## Stated exercise 1:
In the account of coming home from an exchange year in Chile, what did the writer always answer when asked why they liked Copiapó?
## Stated exercise 2:
Carry on the account of coming home from an exchange year in Chile, starting right after its final sentence.

## Selection:

------------------------------------------------------------------------

Luckily on the flight to NZ I slept a lot. I was so tired, in the last 3 days I think I had slept about 8 hours. It was shock arriving to Auckland airport. I was home . . . did I want to be? After waiting a few hours at the airport to wait for the flight to NP, I boarded my plane. During the flight I shed a few tears. Now I was really home and I wanted to be in Chile. But when I could see a group of people standing in th airport, and it was a big group, it wasn't so bad. My family and friends were all there. It was an emotional moment and more tears were shed. My exchange year was over.

It feels strange to be back. Things have changed, and at the same time they haven't. It's like waking up from a dream and everyone is a year older. I feel older and . . . more confident. Living in a different country and not knowing how to speak the language, the culture and customs, then mastering that, makes one feel like there's nothing they can't do. It's like a self confidence boost, and also a new way of looking at the world. An understanding of why things are the way they are, and not looking at how they should change. I've never felt more open minded. Also, to be an exchange student, it's important to be open minded, perseverant, accepting and adaptable. I can't express that more. But doing an exchange extends and enriches those qualities. Being back you can see that - even if you'd rather stay in your host country. Chileans are extremely patriotic, but when they asked me if I liked Copiapó, and I replied with a yes, why looked at me strangely and asked why. My answer was always, because it's Chile. Although they may not like where they live, they love their country. I was lucky; I loved both.

------------------------------------------------------------------------

## Provided information:
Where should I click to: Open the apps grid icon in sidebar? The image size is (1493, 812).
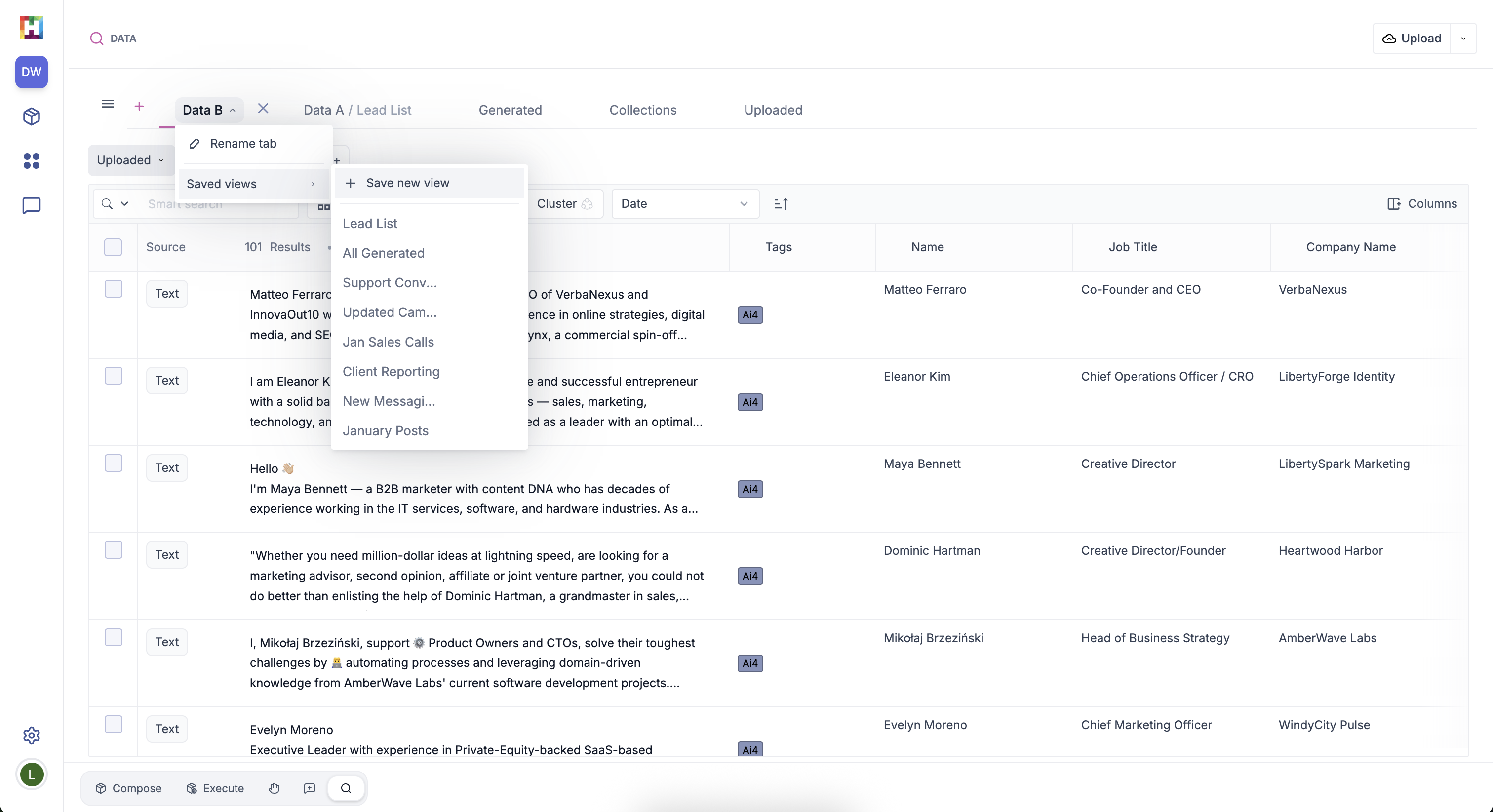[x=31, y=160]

------------------------------------------------------------------------

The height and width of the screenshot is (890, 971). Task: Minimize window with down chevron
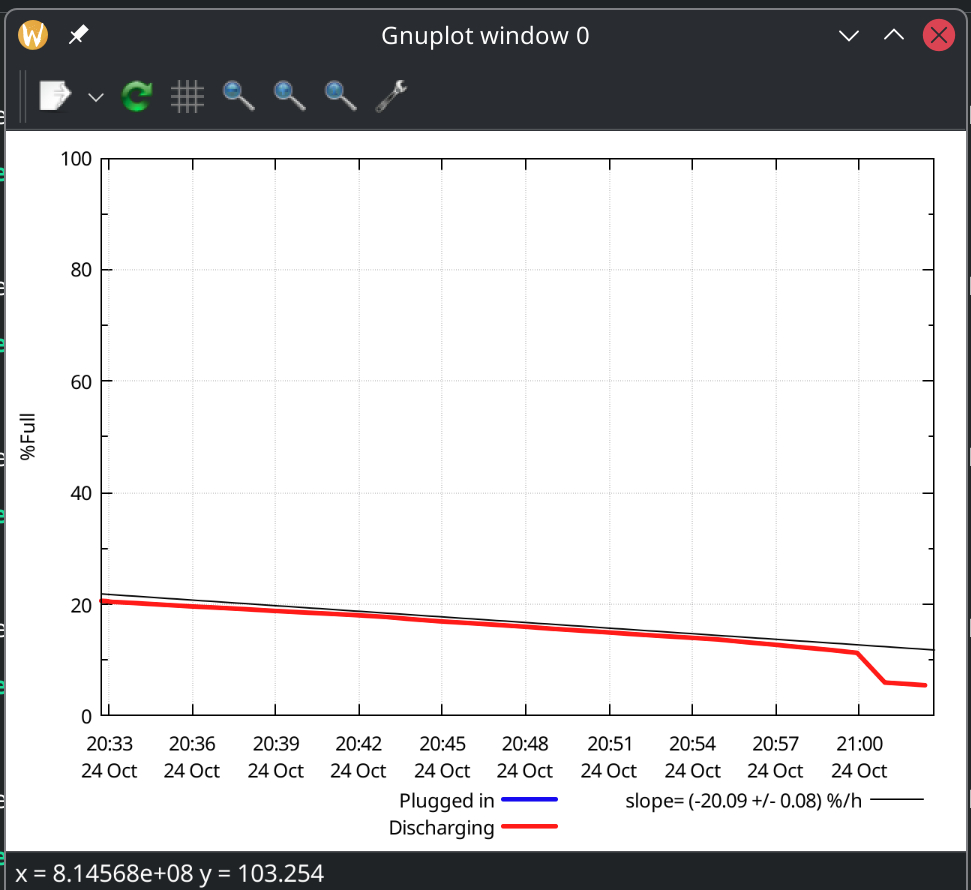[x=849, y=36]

------------------------------------------------------------------------

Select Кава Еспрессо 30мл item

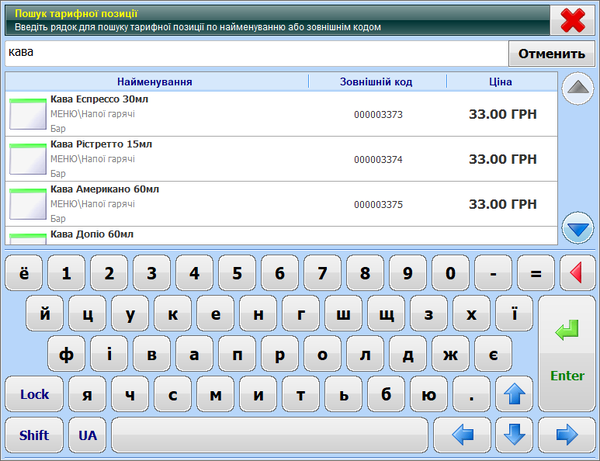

------------------------------------------------------------------------

## Written response 1:
Because it's Chile.

## Written response 2:
Saturday, January 9, 2010

---> Don't dream it's over

My room is a mess, my head is a mess, my thoughts are a mess and I leave tomorrow.

This is the part of my life that overtakes anything hard that I have had to pass through in my life. Today I farewelled two of my closest friends here, maybe forever. I couldn't cry, the reality of what will happen tomorrow at 9.20 at night still hasn't sunk in fully.

Do you know what it's like to sit with your two absolute best friends, and think that maybe you'll see them again soon, maybe not. The friends that have gone through the same experience as you, that you have bonded with in the 6 months you have known them, to a point that you're unseperable. I really can't write, the tears are falling steadily now.

It's life.

I have been blessed to have had a wonderful host family, that always supported me and loved me, sisters who were like my best friends and an older brother who told me off if I wore a top that showed too much chest. The stupid things we did together, like when Ade and I were awake on a bus at 2am holding our breath until the bus reached more than 100kmph and the beeper went off. All the good memories, but now they're in the past. And the two suitcases sitting on the floor of my room are the future.

The antics of me and my friends. Bunking class to sit and talk, and hiding when the inspector came. (Sorry AFS, I promise it didn't happen often). Drawing on my legs in class, taking stupid funny photos and eating pizza at friend's houses. Looking after my tipsy friends, who were very economic drinkers. Nearly having our money robbed by gypsies.

The exchange students, the best friends I've ever had. Singing reggaeton in every place we go. The mall, the plaza, department stores, living rooms, taxis, AFS meetings, parties. Teasing each other about who we kissed at parties. Drinking tea. Drinking tequila and pisco, vodka and rum, beer and cherry liqueur. Pushing each other into pools. It's so hard to say goodbye to that. I can't accept that it WILL be gone. 

It's like that whole side of my life has died.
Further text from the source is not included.